Architecture Overview — Epitome Docs

Architecture Overview

System design, key decisions, and data flow in Epitome.

System Overview

Epitome follows a monolithic server architecture. A single Hono application serves the REST API, MCP server, OAuth endpoints, and static dashboard assets. PostgreSQL is the sole database, handling structured data, vector embeddings (via pgvector), graph relationships, metadata, and audit logs.

This deliberate simplicity reduces operational overhead, eliminates inter-service communication complexity, and makes self-hosting straightforward.
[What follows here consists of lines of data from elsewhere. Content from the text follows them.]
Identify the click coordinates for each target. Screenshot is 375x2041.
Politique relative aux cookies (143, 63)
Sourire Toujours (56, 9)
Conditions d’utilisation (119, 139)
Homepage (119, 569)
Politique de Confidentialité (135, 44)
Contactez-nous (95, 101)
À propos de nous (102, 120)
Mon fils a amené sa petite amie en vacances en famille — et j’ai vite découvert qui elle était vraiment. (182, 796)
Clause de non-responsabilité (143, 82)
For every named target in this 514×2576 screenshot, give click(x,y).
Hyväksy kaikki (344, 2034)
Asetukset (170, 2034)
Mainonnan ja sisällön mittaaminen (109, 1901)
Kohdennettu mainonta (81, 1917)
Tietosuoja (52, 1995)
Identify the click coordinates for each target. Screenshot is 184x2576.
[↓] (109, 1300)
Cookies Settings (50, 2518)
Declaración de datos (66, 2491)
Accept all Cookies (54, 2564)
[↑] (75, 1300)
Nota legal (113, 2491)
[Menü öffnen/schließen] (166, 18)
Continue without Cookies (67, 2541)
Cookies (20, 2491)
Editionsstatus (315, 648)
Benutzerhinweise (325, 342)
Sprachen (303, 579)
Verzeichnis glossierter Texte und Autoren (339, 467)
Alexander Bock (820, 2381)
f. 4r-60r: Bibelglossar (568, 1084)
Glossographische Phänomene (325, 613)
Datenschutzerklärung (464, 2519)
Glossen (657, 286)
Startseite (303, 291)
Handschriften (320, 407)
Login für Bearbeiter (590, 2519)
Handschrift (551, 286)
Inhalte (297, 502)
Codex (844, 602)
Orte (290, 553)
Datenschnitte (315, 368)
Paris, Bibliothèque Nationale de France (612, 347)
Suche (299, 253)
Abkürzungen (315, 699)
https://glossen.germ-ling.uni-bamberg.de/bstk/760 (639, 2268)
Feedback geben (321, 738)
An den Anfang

The entire system can run on a single server or container.

┌─────────────────────────────────────────────────────┐
│                   AI Agents                         │
│  (Claude, ChatGPT, custom bots, etc.)               │
└───────────────┬───────────────────┬─────────────────┘
                │ MCP (Streamable HTTP)  │ REST API
                ▼                   ▼
┌─────────────────────────────────────────────────────┐
│                Hono Server (Node.js 22)              │
│                                                      │
│  ┌──────────┐  ┌──────────┐  ┌──────────────────┐   │
│  │ MCP      │  │ REST     │  │ Auth (OAuth,     │   │
│  │ Server   │  │ Routes   │  │ Sessions, Keys)  │   │
│  └────┬─────┘  └────┬─────┘  └────────┬─────────┘   │
│       │              │                  │             │
│  ┌────▼──────────────▼──────────────────▼─────────┐  │
│  │              Service Layer                      │  │
│  │  (Profile, Tables, Vectors, Graph, Activity)    │  │
│  └────────────────────┬───────────────────────────┘  │
│                       │                              │
│  ┌────────────────────▼───────────────────────────┐  │
│  │         Drizzle ORM + postgres.js              │  │
│  └────────────────────┬───────────────────────────┘  │
└───────────────────────┼──────────────────────────────┘
                        │
┌───────────────────────▼──────────────────────────────┐
│              PostgreSQL 17 + pgvector 0.8             │
│                                                      │
│  ┌──────────┐  ┌──────────────┐  ┌───────────────┐  │
│  │ shared   │  │ user_abc123  │  │ user_def456   │  │
│  │ schema   │  │ schema       │  │ schema        │  │
│  │ (users,  │  │ (profile,    │  │ (profile,     │  │
│  │ accounts │  │  vectors,    │  │  vectors,     │  │
│  │ sessions)│  │  graph,      │  │  graph,       │  │
│  │          │  │  tables,     │  │  tables,      │  │
│  │          │  │  activity)   │  │  activity)    │  │
│  └──────────┘  └──────────────┘  └───────────────┘  │
└──────────────────────────────────────────────────────┘

Key Architectural Decisions

The following decisions shape the system and are documented in the tradeoff register in the tech spec. Understanding them is important for contributors and self-hosters.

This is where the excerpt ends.